In 2002, the number of baptized U.S. members of the Episcopal Church stood at 2.32 million. By 2012, that number had fallen to 1.89 million, a decline of 18.4 percent. Meanwhile, attendance has fallen even more steeply. Average Sunday attendance in its U.S. churches was 846,000 in 2002, but had fallen 24.4 percent by 2012 to only 640,000. Other signs of congregational liveliness have fallen even further. Baptisms have fallen by 39.6 percent, and marriages have fallen by 44.9 percent.

As for the ACNA? It’s seen its membership rise by 13 percent and its Sunday attendance rise by 16 percent in the past five years. Since 2009, the ACNA has planted 488 new congregations. In 2012, the entire Episcopal Church managed to plant four new churches.

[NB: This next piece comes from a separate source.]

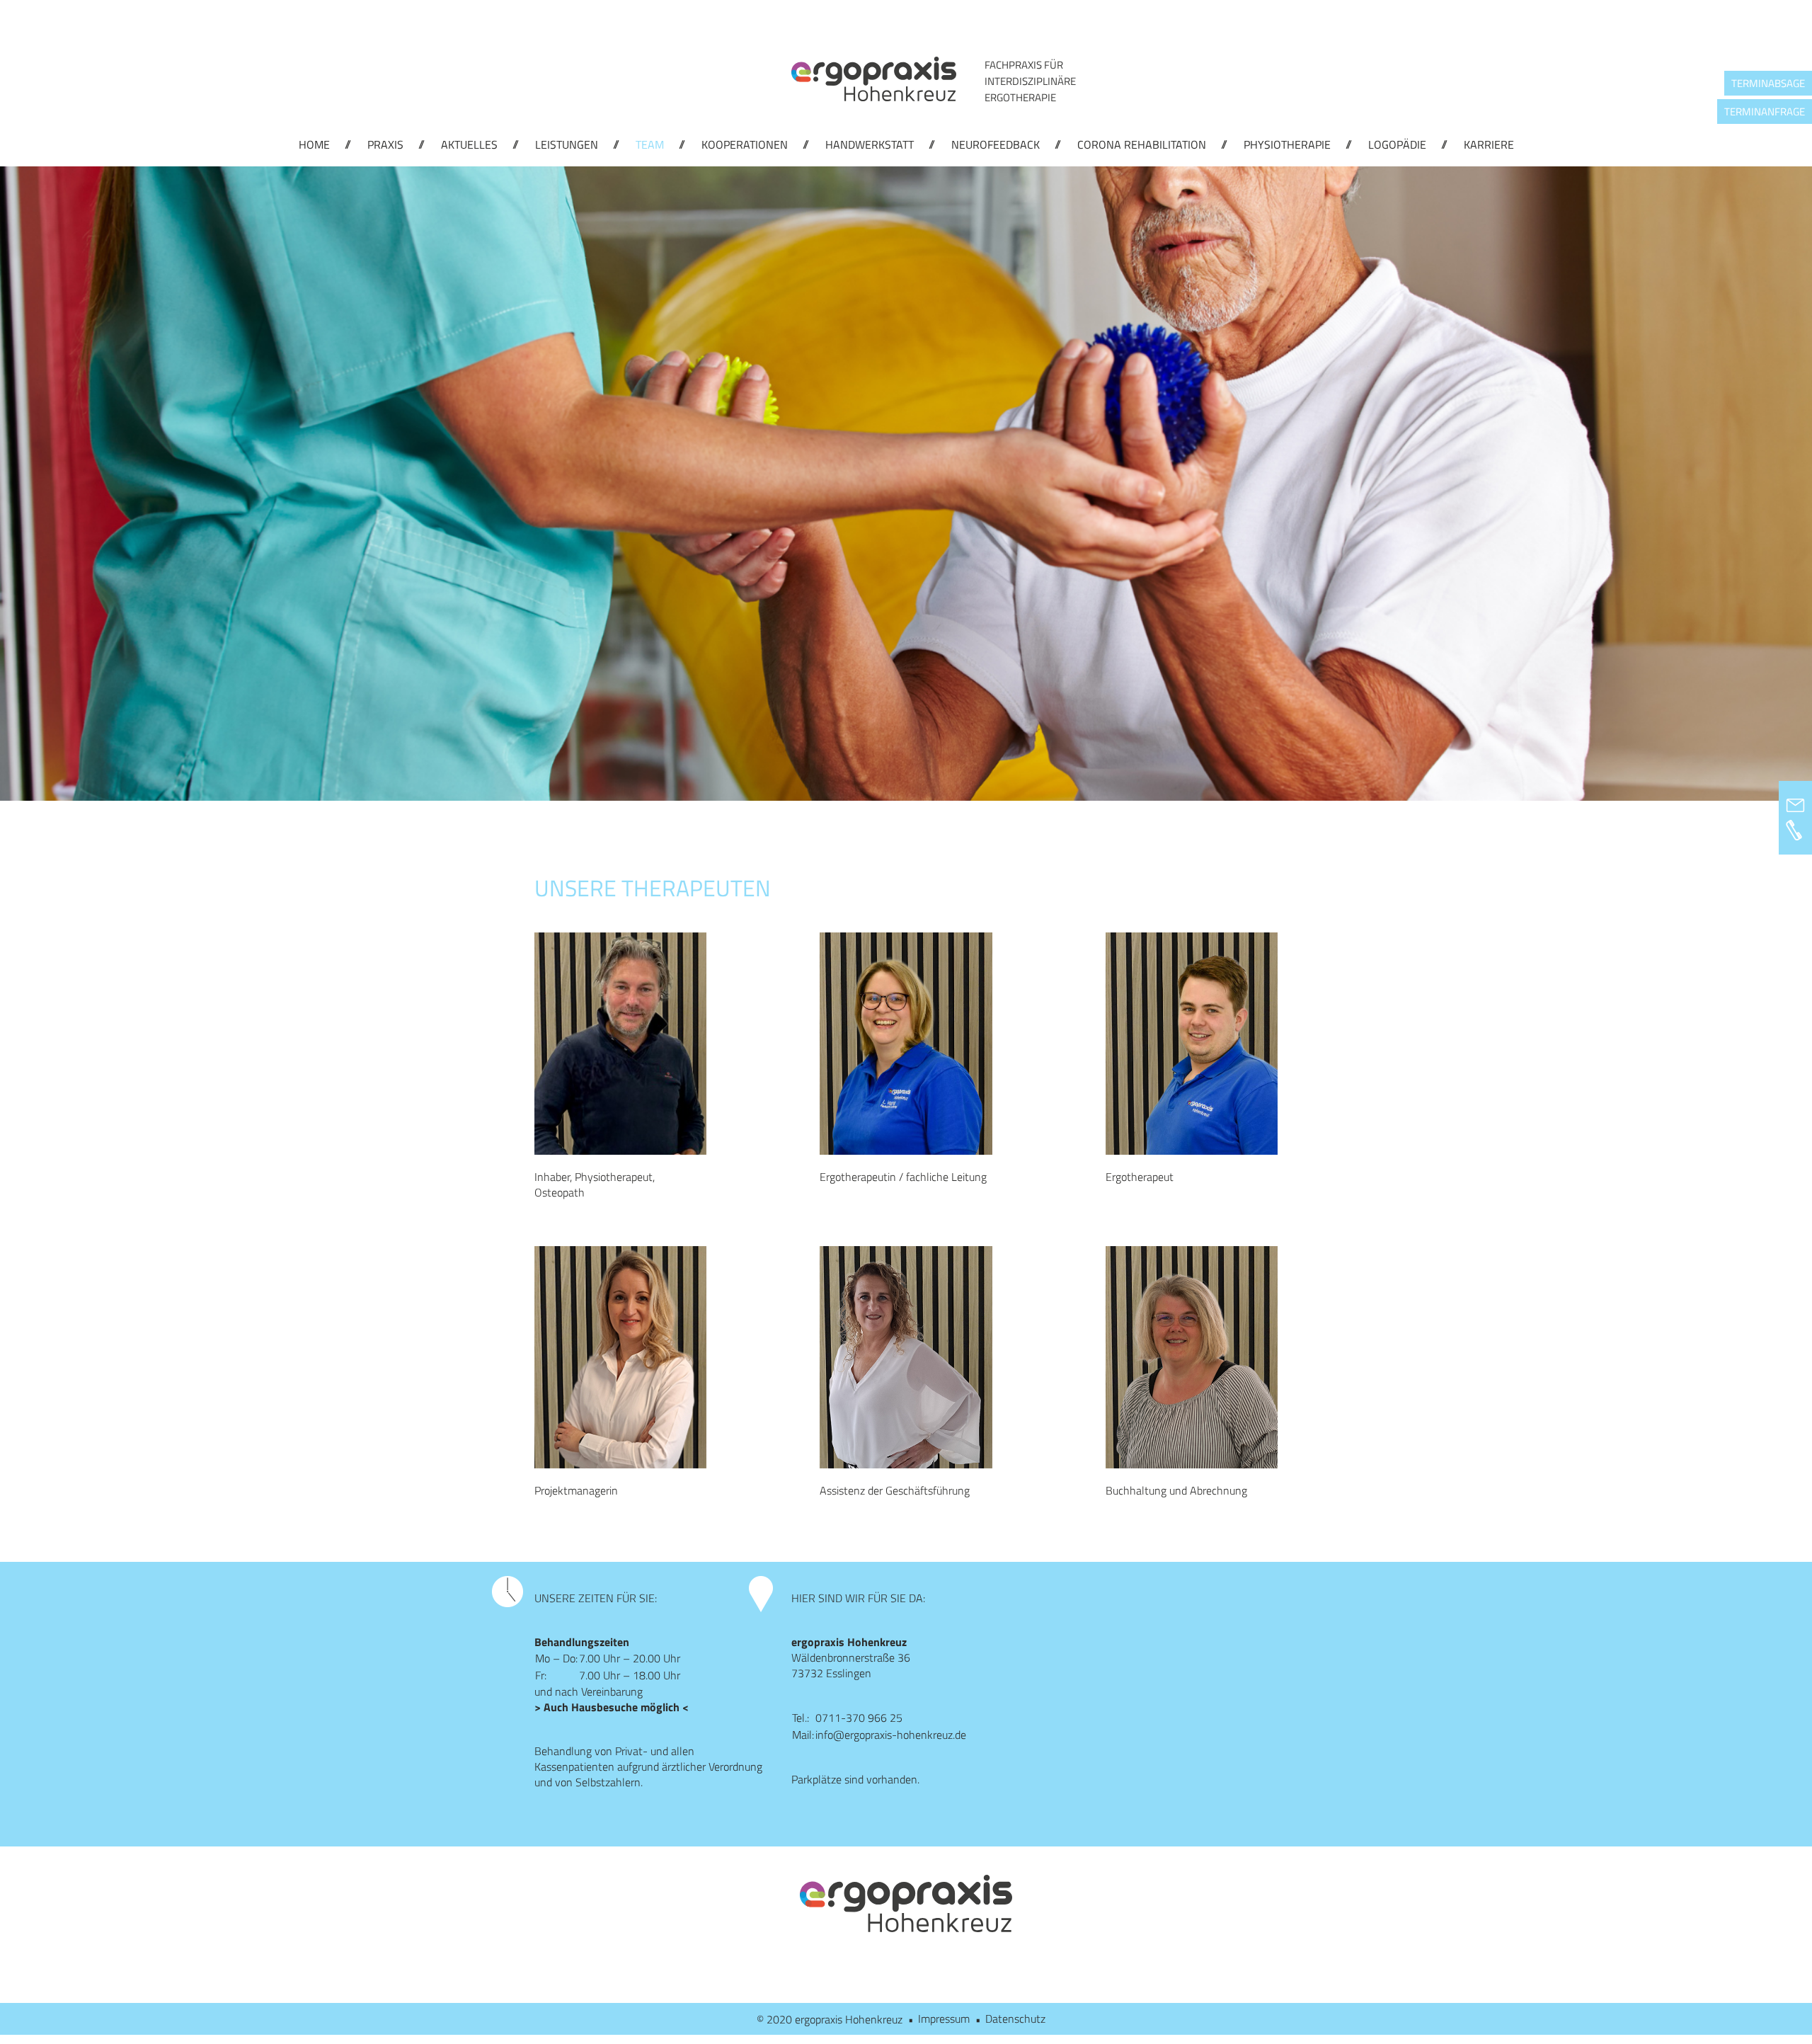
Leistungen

The Evangelical Lutheran Church of America

The Evangelical Lutheran Church of America (ELCA) was formed in 1987, when three Lutheran denominations merged to create the largest Lutheran church in America. For most of its history, gay men and women were permitted to be pastors, so long as they remained celibate. But in a narrow vote at its 2009 Churchwide Assembly, ordination was extended to gay men and women in “committed monogamous relationships.” In addition, the Assembly passed an amendment allowing churches “to recognize, support and hold publicly accountable life-long, monogamous, same-gender relationships.”